It’s official: Pelecanos’s latest dispatch from the trenches of the nation’s capital shows his prodigious ambition overflowing the bounds of one novel into a torrential epic of cops and robbers.
As druglord Granville Oliver awaits trial for the crimes against humanity he committed in Pelecanos’s last round (Hell to Pay, 2002), Derek Strange, the private eye working for his lawyer, gets the idea of discrediting Philip Wood, the Judas lieutenant who’s testifying against him, by deposing Wood’s ex-girlfriend, hairdresser Devra Stokes, who filed a brutality complaint against him but then didn’t press charges. Meantime, Strange’s partner, Irish ex-cop Terry Quinn, is looking for Olivia Elliot, the missing girlfriend of Mario Durham, a criminal so ineffectual that he’s completely under the thumb of his kid brother Dewayne, head of the notorious Six-hundred Crew in Washington Highlands. Terry doesn’t believe Mario’s hearts-and-flowers tale about Olivia, who’s actually split with his drugs, but he does believe his $100, and in no time at all he finds her, with unhappy results for all.

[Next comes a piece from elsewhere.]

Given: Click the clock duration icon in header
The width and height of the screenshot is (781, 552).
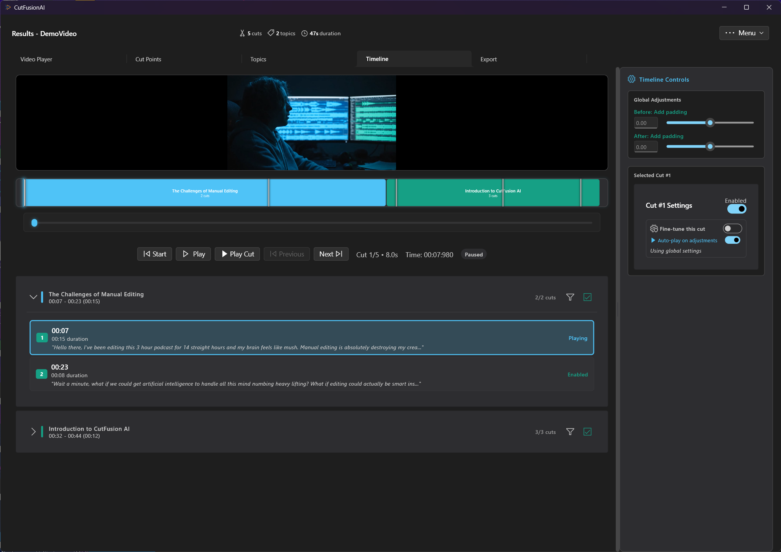Looking at the screenshot, I should coord(304,33).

More complications pop up like ducks in a shooting gallery—Terry’s girlfriend, shamus Sue Terry, seeks Linda Welles, still another missing teenager; rival dealer Horace McKinley decides to move in on Dewayne’s turf; gun seller Ulysses Foreman finds to his dismay that the gun he’d rented out for only a few days has been linked to two homicides; Strange meets Nick Stefanos, the p.i. from Pelecanos’s earlier books (Shame the Devil, 2000, etc.)—but individual plots and people must struggle to assert themselves against the duck-and-cover hell that Strange, who can’t believe his luck in having a stable household to go home to, finds around every street corner in contemporary D.C.
The bleak, powerful fadeout reserves resolution mostly for the dead; the living will clearly have to take their chances in whatever blistering sequel their talented creator has planned.